これは、「観察されているグループがそもそも偏っているのではないか」という問題です。今回のケースでいえば、「子どもがいる人」は、実は最初からメンタルヘルスが良好な人たちなのではないか、ということです。
もしそうであれば、子どもがいるからメンタルが安定するのではなく、メンタルが安定している人ほど子どもを持てているという解釈が成り立ちます。
「親になれる人」が変わりつつある社会
さらに興味深いのは、この選択バイアスが強まっている可能性をアンデルセン研究員らが指摘している点です。
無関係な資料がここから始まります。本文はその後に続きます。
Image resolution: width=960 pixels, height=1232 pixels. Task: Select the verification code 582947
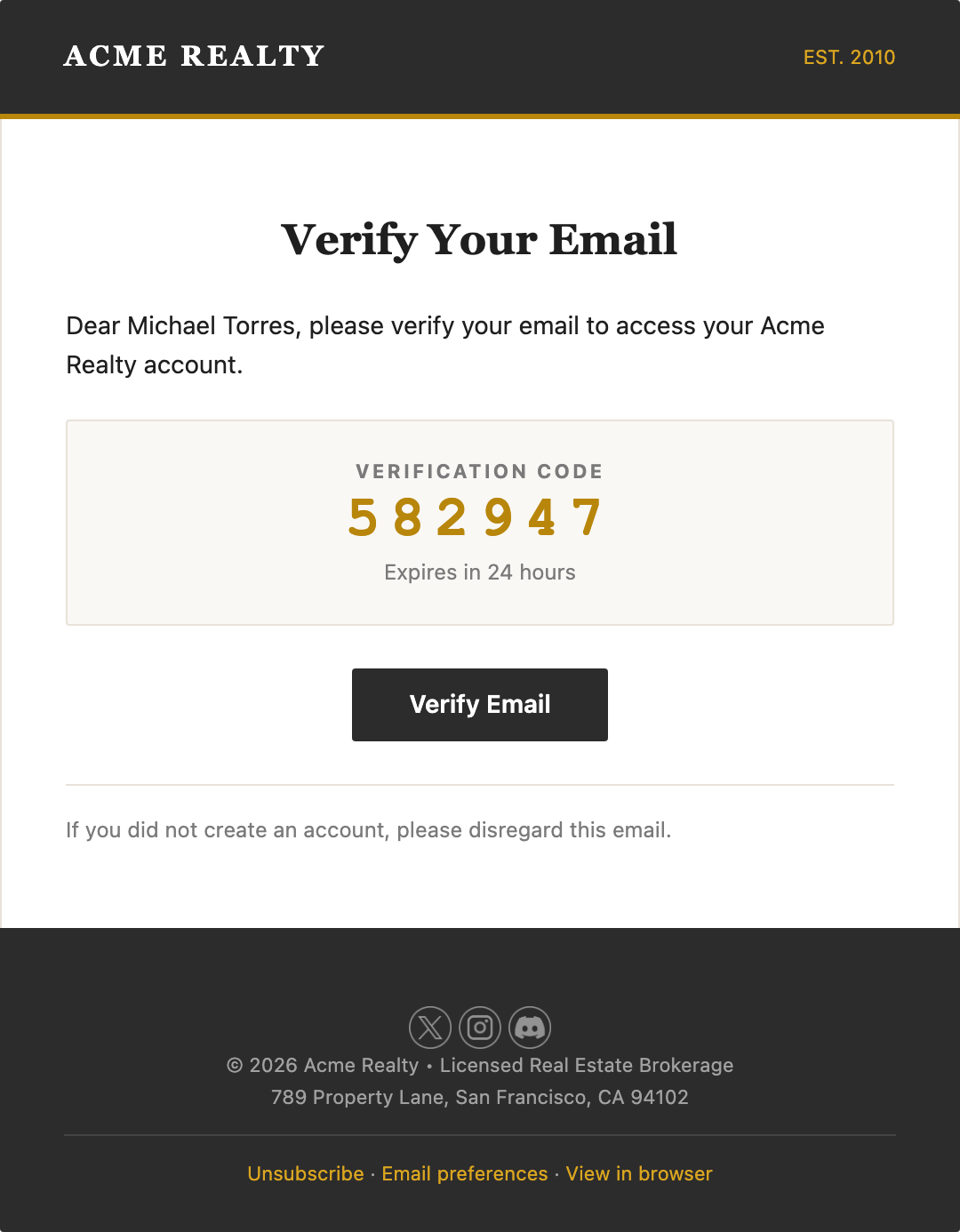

背景にあるのは、結婚や出産をめぐる社会の変化です。かつては、ある程度の年齢になれば結婚し、子どもを持つことが半ば当然とされていました。しかし現在では、結婚も出産も個人の選択に委ねられています。
その結果、パートナーとして選ばれやすい人、つまり心身が健康で、経済的に安定し、社会的に有利な条件を持つ人ほど家庭を築きやすくなっているのです。
言い換えれば、「親になる人」がより選抜された集団になっているのです。これは「残酷な選別」と呼ぶべき変化だといえるでしょう。この変化が、「子どもがいる人のほうがメンタル状態が良い」という結果を押し広げている可能性があります。
実は同様の指摘は、アメリカやイギリスの研究でも見られます(*3)。いずれも、親のほうがメンタルヘルスが良好である一方、その背景に選択バイアスの存在を示唆しています。
ちなみに、アメリカの研究では、高所得の女性層においてむしろ子どもが増えるという分析結果もあります。これも子ども持つ層が経済的に安定した層に偏り始めている可能性を示唆するものだといえます。